_Text block:_
○ ○ ○ ○ ○

Terra Long is a filmmaker whose work playfully engages with the materiality of film by way of botanical curiosity, expansive landscape, deep time and cultural imaginaries.
Born in the year of the goat and in the month of the scorpion Elke Marhöfer, is an artist based in Berlin and Sicily. She investigates ecological practices that support human and nonhuman communities. Elke collaborates with dear friends and things and revises concepts of animals, vegetables and objects. She works with notions of self-admitted foreignness and radical othering.
Elke studied Fine Art at the University of the Arts in Berlin, at the School of the Art Institute in Chicago and at the Whitney Independent Study Program in New York City. She was awarded a PhD by the University of Gothenburg and pursued an international post-doc at the Kyoto University Graduate School of Global Environment Studies.
Her films have been screened at the Cinematek Brussels, Stockholm, Toronto and Tokyo and at festivals like the transmediale, BFI-Film Festival London, Berlinale – Internationale Filmfestspiele, International Film Festival Rotterdam, Courtisane Festival Ghent and Images Film Festival Toronto.

○ ○ ○ ○ ○

_Given data:_
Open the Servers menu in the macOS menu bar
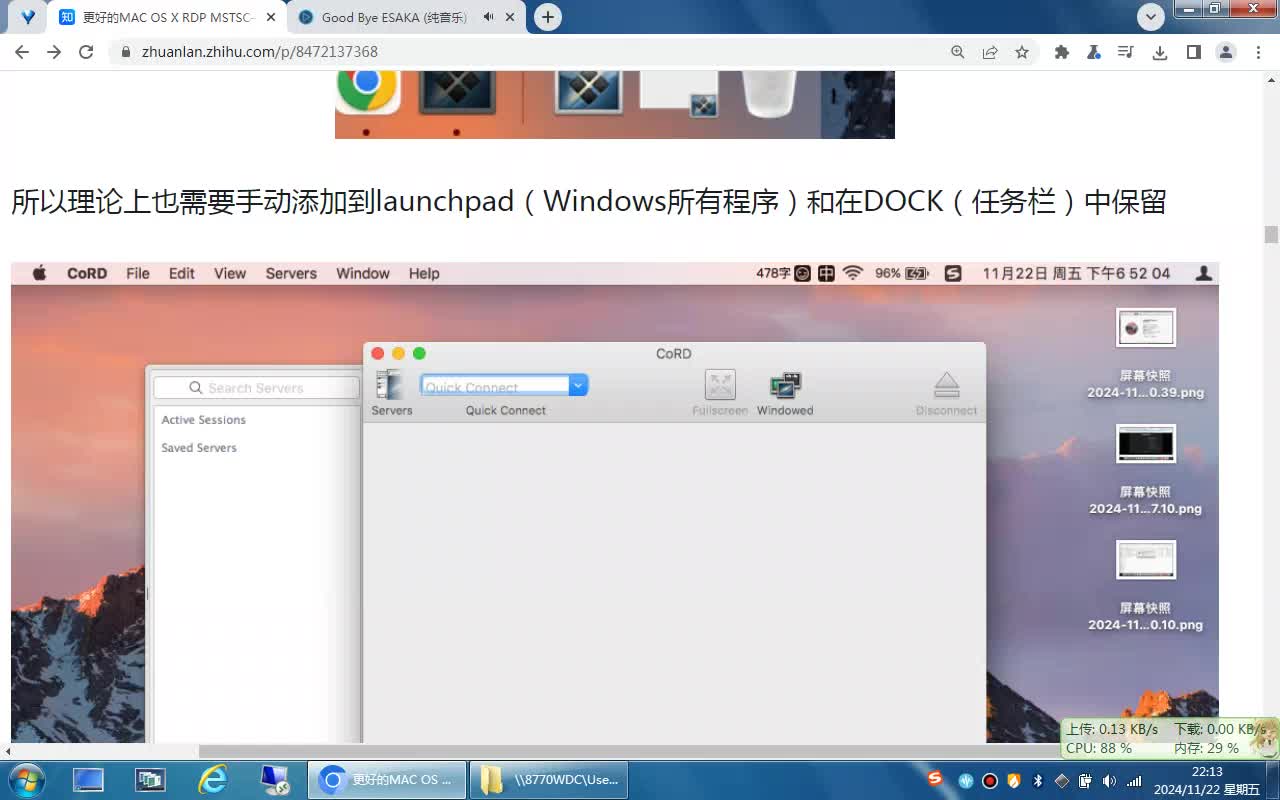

○ ○ ○ ○ ○

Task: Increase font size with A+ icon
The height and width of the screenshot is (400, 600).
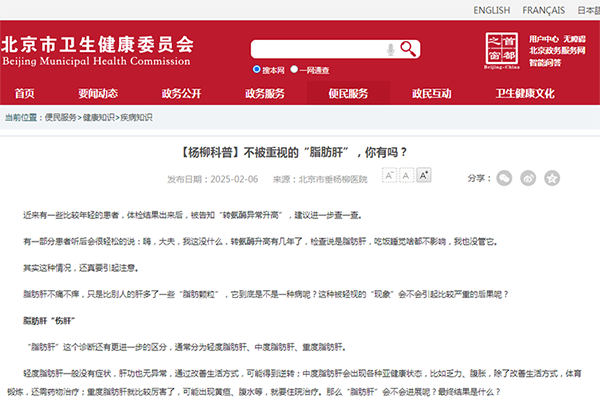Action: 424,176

○ ○ ○ ○ ○

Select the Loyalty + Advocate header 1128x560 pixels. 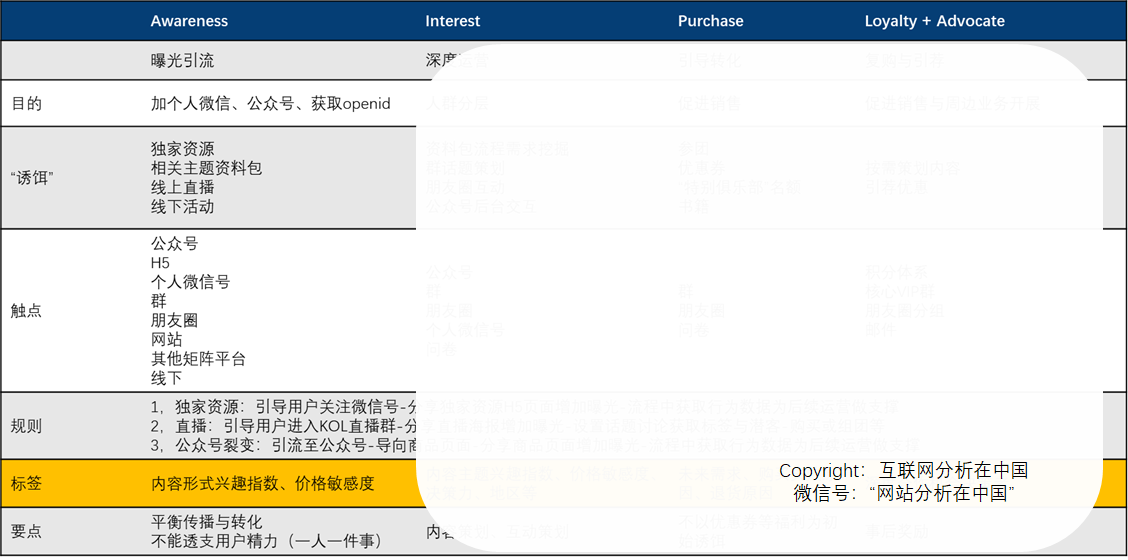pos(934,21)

○ ○ ○ ○ ○

_Task brief:_
Copy the part of the text on Terra Long and Elke Marhöfer from "Born in the" to "Global Environment Studies.", including both ends, and set it down unchanged.

_Finished task:_
Born in the year of the goat and in the month of the scorpion Elke Marhöfer, is an artist based in Berlin and Sicily. She investigates ecological practices that support human and nonhuman communities. Elke collaborates with dear friends and things and revises concepts of animals, vegetables and objects. She works with notions of self-admitted foreignness and radical othering.
Elke studied Fine Art at the University of the Arts in Berlin, at the School of the Art Institute in Chicago and at the Whitney Independent Study Program in New York City. She was awarded a PhD by the University of Gothenburg and pursued an international post-doc at the Kyoto University Graduate School of Global Environment Studies.